▶ GIVEN PROBLEM:
Swap "Instruction" for "Task" in everything from the line containing "You are a computer-use" down to the end of the entries below, and write those lines out again with nothing else changed and the pictures left out.

▶ RECORD SET:
[start]
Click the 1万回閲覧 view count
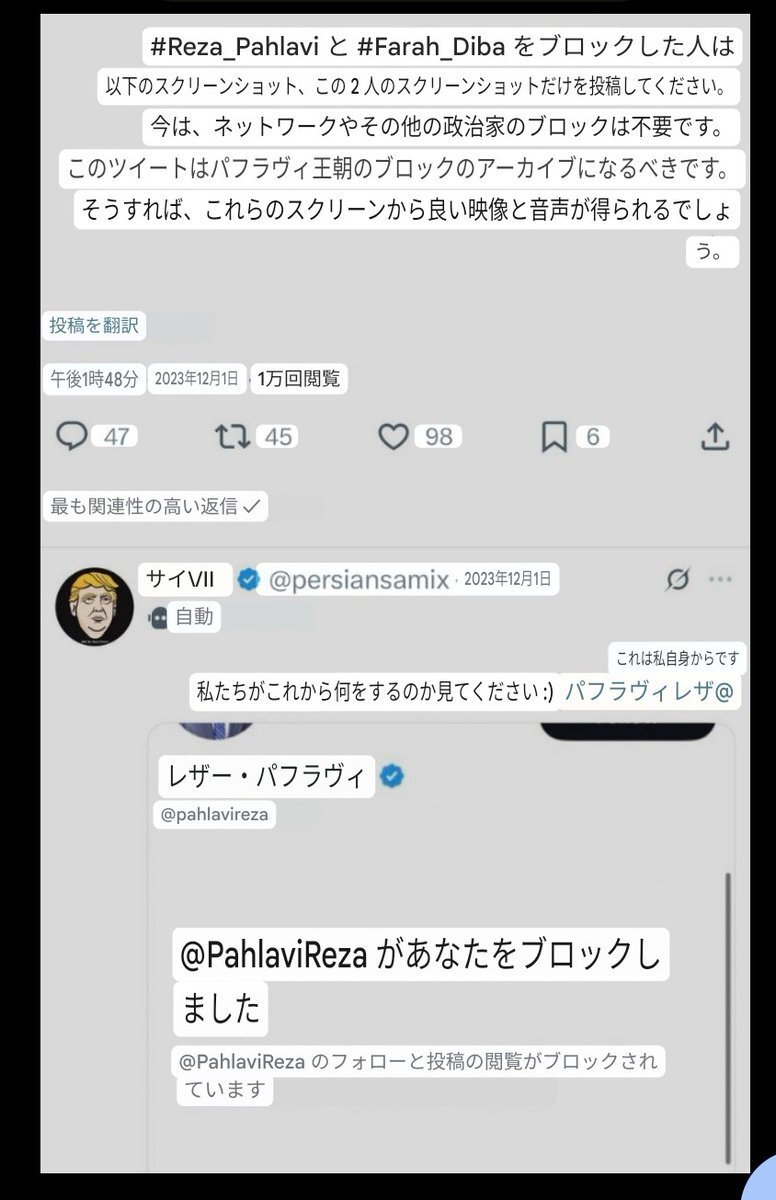 (x=298, y=378)
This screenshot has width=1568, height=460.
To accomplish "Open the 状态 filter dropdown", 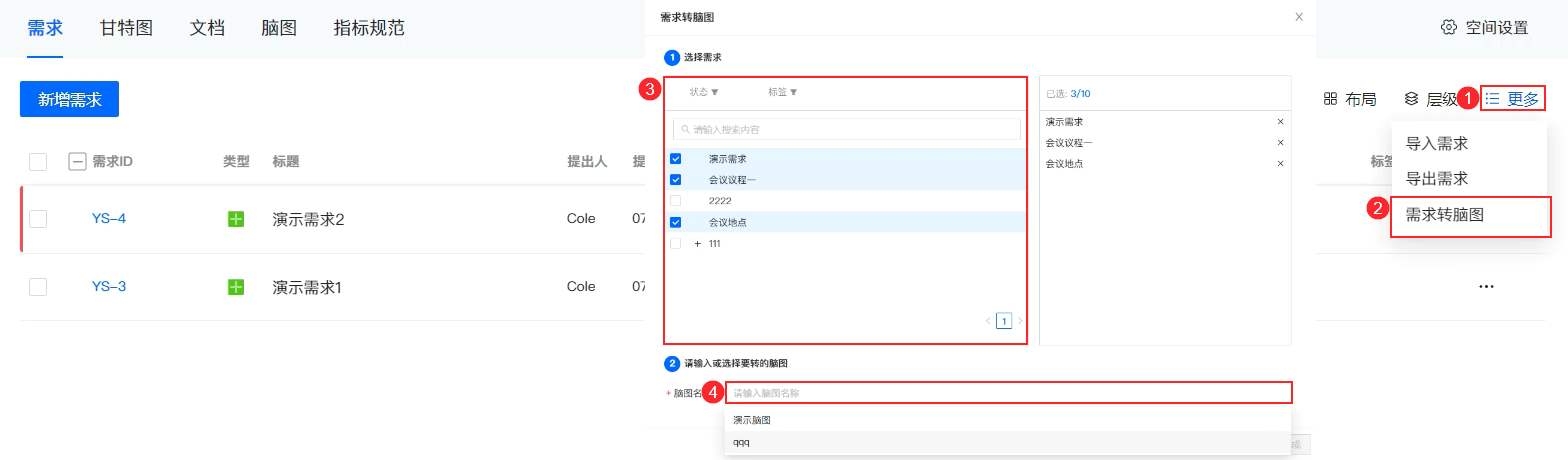I will click(704, 92).
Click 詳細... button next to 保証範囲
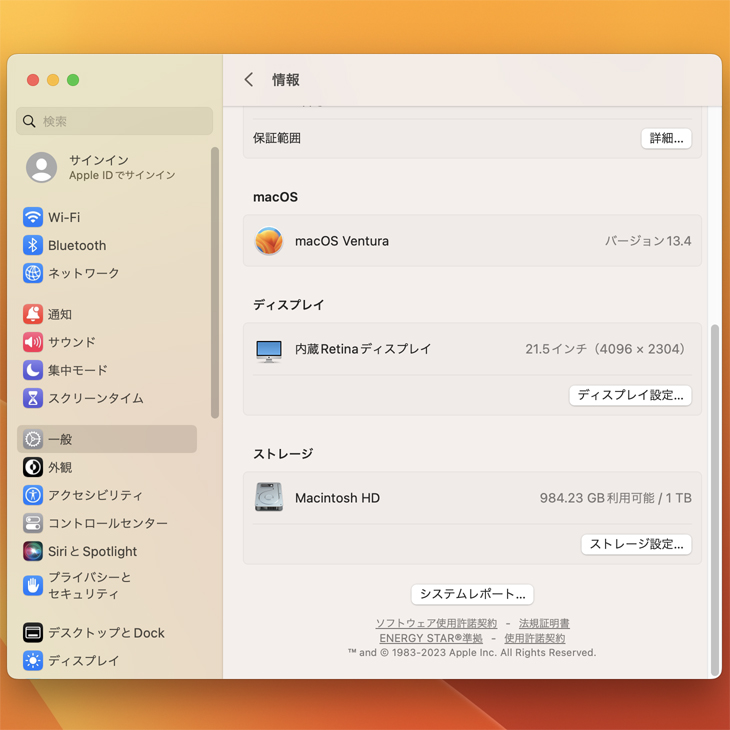This screenshot has height=730, width=730. pyautogui.click(x=666, y=139)
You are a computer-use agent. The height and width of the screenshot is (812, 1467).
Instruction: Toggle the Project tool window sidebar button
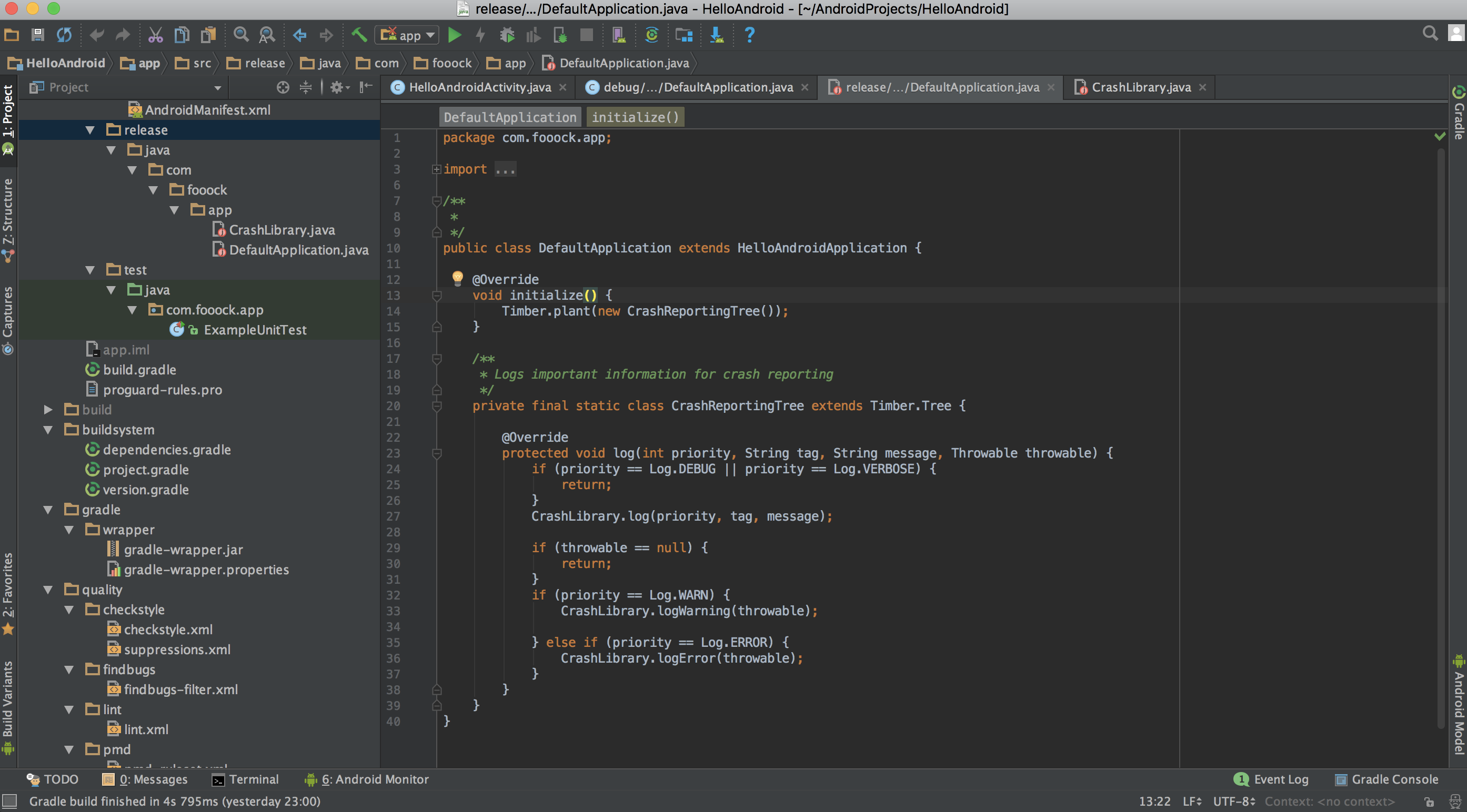(x=8, y=111)
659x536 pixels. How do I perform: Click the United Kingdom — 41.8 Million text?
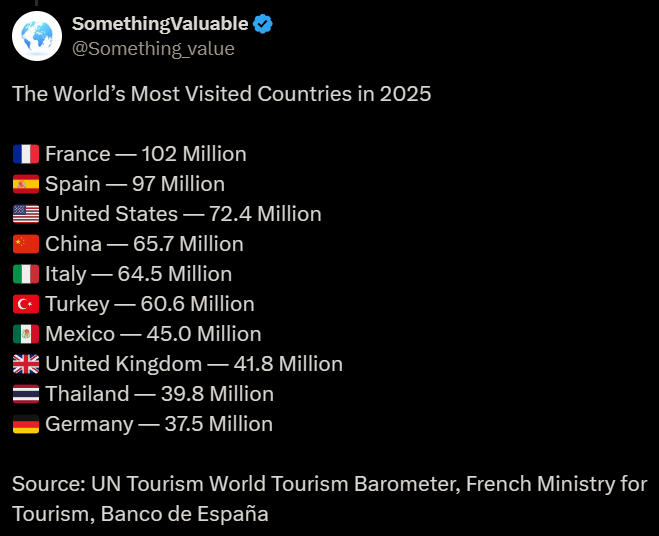pyautogui.click(x=194, y=364)
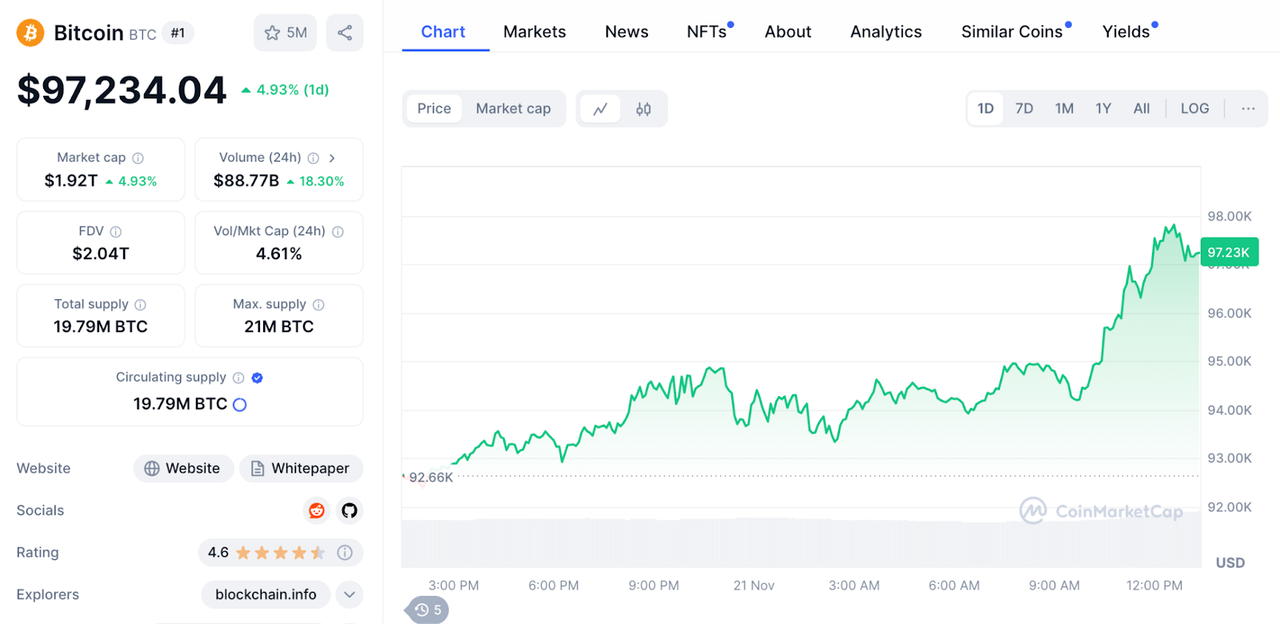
[end]
▶ EXERCISE OUTPUT:
You are a computer-use agent. The height and width of the screenshot is (812, 1467).
Task: Toggle the Project tool window sidebar button
(x=8, y=111)
659x536 pixels. How do I perform: Click the United Kingdom — 41.8 Million text?
pyautogui.click(x=194, y=364)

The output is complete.